Smarter resolutions & long-term goals
- Prefer “direction” (trajectory & values) over rigid, time-pressured goals.
- Use SMART for specific projects but prioritize values alignment and intrinsic motivation.
- Think in decades: you overestimate near-term and underestimate long-term change.
- Morning pages (3 pages handwritten daily) as a core practice to reveal avoidance patterns, values, and clarity.
- Maintain basic self-care: sleep, movement, nature, social ties—these sustain willpower and creativity.
- Hold goals loosely—be open to green lights and pivots.
Actionable checklists
Pre-holiday / family gathering checklist
- Before you go: set boundaries and exits; decide how long you’ll stay.
- Self-care: schedule sleep, morning routine, breath work, and exercise.
- Plan coping tools: visual TV-show detachment, script for neutral responses, and a support contact.
- Practical: arrange alternative sleeping (hotel) if needed; avoid drinking or limit alcohol; volunteer for neutral tasks (kitchen/dishes).
If you think you’re at rock bottom
- Step 1: Name it—recognize willingness is available.
- Step 2: Find one person to tell (therapist, friend, meeting) — shame loses power in the open.
- Step 3: Do one small action immediately (call, attend a meeting, go for a walk).
- Step 4: Create an accountability plan and repeat small wins.
Making resolutions that stick
- Clarify values first, then craft goals that map to them.
- Use SMART for project goals; otherwise favor “direction” and daily habits.
- Daily practices: morning pages (handwritten), movement, 7–8 hours sleep, time in nature, reduced phone use.
- Review in long windows (6 months, 1 decade) rather than obsessing over a single year.
Notable quotes & insights
- “Rock bottom is what you decided to be.” — rock bottom is subjective and tied to willingness.
- “The only things you can control are your behavior and your response.” — focus on controllables.
- “Shame can’t survive the light.” — disclosure as a path out of shame and paralysis.
- “Direction over goals.” — long-term trajectory and values matter more than single-year targets.
- “If you want a different result, make a plan in advance.” — plan behavior, not others’ behavior.
Adam Skolnick — American Tiger (book highlights)

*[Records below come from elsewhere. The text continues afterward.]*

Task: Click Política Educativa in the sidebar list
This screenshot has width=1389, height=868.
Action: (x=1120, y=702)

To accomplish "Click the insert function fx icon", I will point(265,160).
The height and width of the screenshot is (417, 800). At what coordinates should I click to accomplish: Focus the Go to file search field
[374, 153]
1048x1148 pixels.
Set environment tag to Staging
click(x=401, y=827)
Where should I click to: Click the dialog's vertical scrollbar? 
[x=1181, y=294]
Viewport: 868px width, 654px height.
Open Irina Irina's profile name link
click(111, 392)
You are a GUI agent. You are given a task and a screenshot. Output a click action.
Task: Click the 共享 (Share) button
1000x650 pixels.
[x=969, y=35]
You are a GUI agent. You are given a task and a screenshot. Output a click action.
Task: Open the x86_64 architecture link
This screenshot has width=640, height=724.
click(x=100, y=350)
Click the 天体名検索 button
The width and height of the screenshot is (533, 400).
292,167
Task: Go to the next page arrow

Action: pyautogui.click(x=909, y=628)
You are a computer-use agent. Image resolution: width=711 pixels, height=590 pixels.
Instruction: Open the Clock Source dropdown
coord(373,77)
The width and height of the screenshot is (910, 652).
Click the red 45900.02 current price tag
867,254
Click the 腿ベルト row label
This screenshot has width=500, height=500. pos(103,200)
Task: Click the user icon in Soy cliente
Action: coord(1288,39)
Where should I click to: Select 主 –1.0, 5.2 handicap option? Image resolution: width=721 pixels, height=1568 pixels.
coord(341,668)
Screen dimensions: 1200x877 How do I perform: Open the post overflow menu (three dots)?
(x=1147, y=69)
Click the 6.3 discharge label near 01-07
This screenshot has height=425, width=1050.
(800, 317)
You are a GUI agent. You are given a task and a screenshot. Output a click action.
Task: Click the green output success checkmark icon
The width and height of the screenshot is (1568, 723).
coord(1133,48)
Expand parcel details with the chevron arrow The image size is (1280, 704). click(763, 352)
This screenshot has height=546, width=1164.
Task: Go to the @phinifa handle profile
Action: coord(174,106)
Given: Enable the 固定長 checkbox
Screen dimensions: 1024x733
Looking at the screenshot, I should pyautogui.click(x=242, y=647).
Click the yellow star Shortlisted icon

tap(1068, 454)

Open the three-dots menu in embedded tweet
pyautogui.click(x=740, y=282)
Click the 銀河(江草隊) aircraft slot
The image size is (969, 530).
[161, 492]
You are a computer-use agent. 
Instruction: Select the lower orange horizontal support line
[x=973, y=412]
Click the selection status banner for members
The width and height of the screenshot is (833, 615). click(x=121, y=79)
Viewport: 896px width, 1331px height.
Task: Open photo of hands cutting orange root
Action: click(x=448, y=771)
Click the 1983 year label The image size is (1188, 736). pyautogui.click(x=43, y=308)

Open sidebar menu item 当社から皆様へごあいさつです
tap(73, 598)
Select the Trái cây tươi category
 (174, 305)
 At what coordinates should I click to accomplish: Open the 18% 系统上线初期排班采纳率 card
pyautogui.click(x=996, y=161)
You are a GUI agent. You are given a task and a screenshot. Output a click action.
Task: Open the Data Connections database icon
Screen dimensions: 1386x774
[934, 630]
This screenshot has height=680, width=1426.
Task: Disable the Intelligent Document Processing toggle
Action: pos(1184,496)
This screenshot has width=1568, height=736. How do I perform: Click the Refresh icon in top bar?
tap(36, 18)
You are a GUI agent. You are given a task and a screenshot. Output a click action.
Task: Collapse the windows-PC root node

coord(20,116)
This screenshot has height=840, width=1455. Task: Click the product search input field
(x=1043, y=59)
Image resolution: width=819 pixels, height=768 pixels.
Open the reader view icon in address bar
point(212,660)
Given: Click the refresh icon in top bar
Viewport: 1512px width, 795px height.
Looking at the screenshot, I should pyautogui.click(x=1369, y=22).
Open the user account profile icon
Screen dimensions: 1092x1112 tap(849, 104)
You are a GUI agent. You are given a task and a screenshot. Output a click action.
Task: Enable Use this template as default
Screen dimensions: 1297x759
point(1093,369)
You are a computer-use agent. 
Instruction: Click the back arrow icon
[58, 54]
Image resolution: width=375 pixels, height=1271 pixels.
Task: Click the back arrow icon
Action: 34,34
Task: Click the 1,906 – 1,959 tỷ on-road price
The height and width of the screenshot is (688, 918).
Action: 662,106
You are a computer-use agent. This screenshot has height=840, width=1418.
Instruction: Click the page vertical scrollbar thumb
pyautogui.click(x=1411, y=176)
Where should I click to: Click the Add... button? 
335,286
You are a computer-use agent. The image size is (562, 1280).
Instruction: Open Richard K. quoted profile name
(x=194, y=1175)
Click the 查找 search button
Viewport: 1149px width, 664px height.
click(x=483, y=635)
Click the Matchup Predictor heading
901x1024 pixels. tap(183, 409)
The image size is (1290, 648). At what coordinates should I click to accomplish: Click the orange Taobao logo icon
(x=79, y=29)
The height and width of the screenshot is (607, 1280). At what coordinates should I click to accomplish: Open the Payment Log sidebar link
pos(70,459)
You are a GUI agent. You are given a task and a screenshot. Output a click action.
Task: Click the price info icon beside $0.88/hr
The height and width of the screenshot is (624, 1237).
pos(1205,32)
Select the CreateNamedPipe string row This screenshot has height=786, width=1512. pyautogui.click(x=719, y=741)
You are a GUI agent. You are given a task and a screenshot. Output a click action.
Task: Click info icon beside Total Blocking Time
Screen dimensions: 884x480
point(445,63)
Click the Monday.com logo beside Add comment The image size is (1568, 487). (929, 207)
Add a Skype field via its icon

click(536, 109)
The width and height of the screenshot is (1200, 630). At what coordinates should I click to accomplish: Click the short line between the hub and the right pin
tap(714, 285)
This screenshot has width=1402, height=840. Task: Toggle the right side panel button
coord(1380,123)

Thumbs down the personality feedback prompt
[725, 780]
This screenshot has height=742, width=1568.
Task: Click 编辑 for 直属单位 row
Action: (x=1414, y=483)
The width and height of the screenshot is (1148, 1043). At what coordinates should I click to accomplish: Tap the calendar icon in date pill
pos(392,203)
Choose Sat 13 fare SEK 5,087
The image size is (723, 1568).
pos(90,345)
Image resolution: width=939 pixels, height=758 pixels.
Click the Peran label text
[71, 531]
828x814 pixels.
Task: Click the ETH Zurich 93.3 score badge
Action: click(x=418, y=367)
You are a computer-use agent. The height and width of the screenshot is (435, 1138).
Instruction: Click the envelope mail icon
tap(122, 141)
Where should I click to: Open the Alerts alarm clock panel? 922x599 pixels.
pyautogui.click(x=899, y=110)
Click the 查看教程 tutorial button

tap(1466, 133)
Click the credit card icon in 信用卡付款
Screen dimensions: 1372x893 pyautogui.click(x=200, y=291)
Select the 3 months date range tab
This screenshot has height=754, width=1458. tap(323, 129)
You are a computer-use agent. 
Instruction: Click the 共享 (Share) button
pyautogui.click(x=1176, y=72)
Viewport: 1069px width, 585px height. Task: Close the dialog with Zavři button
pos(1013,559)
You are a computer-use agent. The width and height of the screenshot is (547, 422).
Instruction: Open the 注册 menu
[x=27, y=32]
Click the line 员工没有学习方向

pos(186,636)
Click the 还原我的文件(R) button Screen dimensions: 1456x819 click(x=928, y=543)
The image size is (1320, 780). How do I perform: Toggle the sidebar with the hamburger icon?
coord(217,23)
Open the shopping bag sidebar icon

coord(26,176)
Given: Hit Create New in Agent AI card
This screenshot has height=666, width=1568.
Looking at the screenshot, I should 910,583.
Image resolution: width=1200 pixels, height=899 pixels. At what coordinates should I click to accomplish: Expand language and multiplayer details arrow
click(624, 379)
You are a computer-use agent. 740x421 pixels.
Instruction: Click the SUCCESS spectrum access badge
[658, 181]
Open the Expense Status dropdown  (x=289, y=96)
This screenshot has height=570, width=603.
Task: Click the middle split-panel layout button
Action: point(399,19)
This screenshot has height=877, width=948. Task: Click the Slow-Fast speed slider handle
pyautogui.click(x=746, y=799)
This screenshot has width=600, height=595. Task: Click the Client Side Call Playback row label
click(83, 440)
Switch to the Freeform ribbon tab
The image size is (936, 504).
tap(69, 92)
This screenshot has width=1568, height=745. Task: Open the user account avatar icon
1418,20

- Novel: American Tiger (out at time of episode); themes: a nine-year-old girl who sees a tiger, father-daughter relations, identity, and humans as part of nature.
- Creative process: dealt with many rejections, yet persistent “green lights” (early readers, synchronicities like the one-legged crow) kept him going.
- Audiobook narrated by the author; available through typical retail/bookstore channels.
Quick resources & sponsor mentions (brief)
- Productivity / health practices mentioned: morning pages (Julia Cameron), meditation, breath work.
- Sponsors referenced in-episode: On (running/hiking gear), Element (electrolyte mix), Pique (liposomal vitamin C), Momentus (creatine chews), Bond Charge (red light mask & sauna blanket), AG1 (daily superfood), Rivian (sponsorship alignment). (Visit richroll.com/sponsors for links/discounts.)
Final takeaway
This episode centers on agency: you can’t control others, but you can prepare, set boundaries, cultivate presence, and choose willingness over paralysis. Whether navigating family friction, recognizing a turning point, or planning the next decade, small consistent practices—self-care, writing morning pages, and aligning goals with values—create sustainable transformation. Pick one small action today and build from there.